#### Extrait choisi

1) Inciter au covoiturage courte distance
«La LOM peut donner le coup de sifflet du vrai démarrage d’une offre de covoiturage sur la courte distance», espère Nicolas Brusson. Encore faut-il que les décrets d’application encouragent à une conception dynamique de la prime de 400 euros, plutôt qu’à un cadeau déguisé aux salariés. Autrement dit, les éléments de preuve demandés pourraient encourager la pratique d’un covoiturage courte distance qui n’aurait aucun mal à en fournir.
Deuxième solution, le principe d’un subventionnement par les autorités organisatrices régionales, notamment en Ile-de-France où IDFM a clairement montré la voie. Le mouvement de grève dans les transports publics y a fait décoller le covoiturage. Reste que sur l’ensemble du territoire, les chiffres, même dopés par cette circonstance, sont embryonnaires: Blablalines affiche environ entre 10000 et 20000 trajets par jour, contre 1000 en novembre.
2) Renforcer l’offre sur des destinations non capacitaires, y compris par l’intermodalité
La première force de Blablacar consiste à offrir des places sur des destinations «atypiques», non ou mal desservies de bout en bout par les transports collectifs (train ou car): un Le Mans – Quiberon, par exemple. En multipliant les points de rendez-vous (200000 aujourd’hui), la licorne française a cherché un maillage le plus fin possible qui rende son offre plus attractive que ses concurrents – 80% de son activité longue distance se fait sur ce type de destinations.

#### Contenu des données
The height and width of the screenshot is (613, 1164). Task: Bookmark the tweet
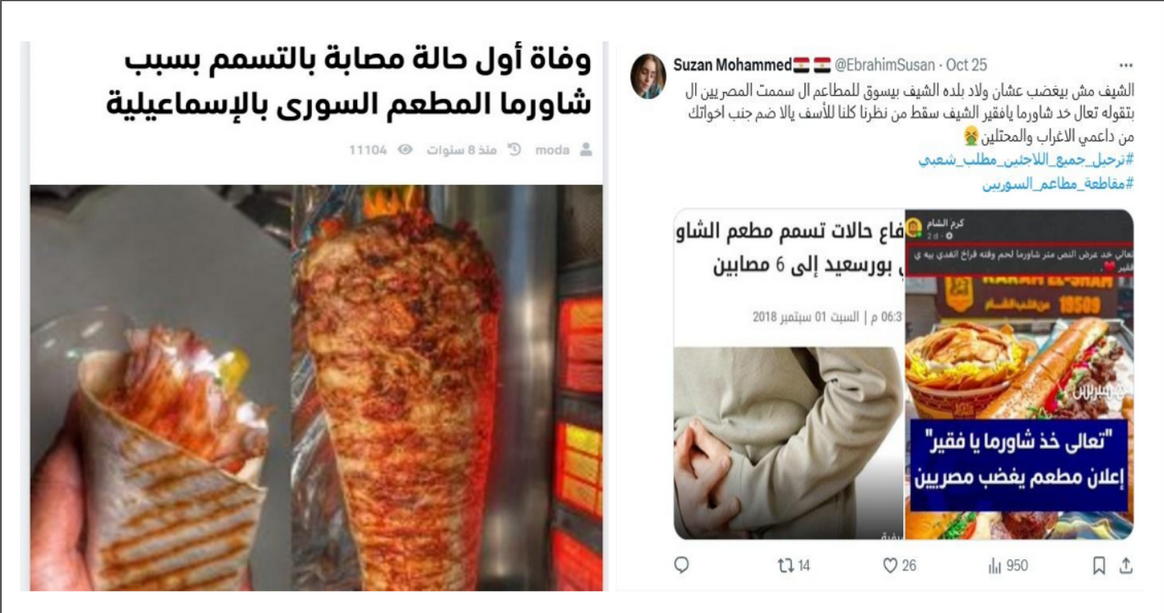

#### Consigne
Poursuivez l'extrait sur le covoiturage à partir de sa dernière phrase. Les lignes ci-dessus proviennent d'une autre source que l'extrait.

#### Réponse rédigée
Mais au cas où aucun conducteur n’a déclaré un tel trajet, l’idée est soit de proposer à un conducteur de couper son voyage (Issy-les-Moulineaux – Quiberon comporterait une halte au Mans pour récupérer un passager), soit de proposer un train + Blablacar, par exemple Le Mans – Auray en TGV et Auray – Quiberon en voiture. Cette dernière planification, multimodale et dynamique, est assez compliquée à concrétiser avec les outils digitaux, mais constitue pour toutes les plates-formes un vrai défi.
3) Maintenir la disponibilité des conducteurs
La très bonne nouvelle du conflit hivernal, pour Blablacar, tient au recrutement de nouveaux conducteurs, car c’est leur relative pénurie qui constituerait un frein potentiel au développement de l’activité. Il semble que ces nouveaux convertis aient gardé l’habitude de déclarer leurs voyages bien après la fin du conflit, séduits par le gain réalisé et/ou l’expérience conviviale. On comprend mieux pourquoi la SNCF rame un peu pour retrouver ses flux de voyageurs. En 2019, si l’on additionne les fréquentations des cars et du covoiturage longue distance, on atteint 22 à 24 millions de passagers – contre plus de 100 millions pour la grande vitesse ferroviaire.
ETUDE
Mobilité: les citadins feraient bien autrement
Dix chiffres très instructifs au milieu de la deuxième édition de l’Observatoire Obsoco- Chronos *. Sur cinq modes de déplacements, ils mesurent la différence entre l’usage actuel et l’usage idéal. Chaque personne interrogée a d’abord signalé son ou ses modes de transport principaux du moment, avant de désigner son ou ses modes idéaux.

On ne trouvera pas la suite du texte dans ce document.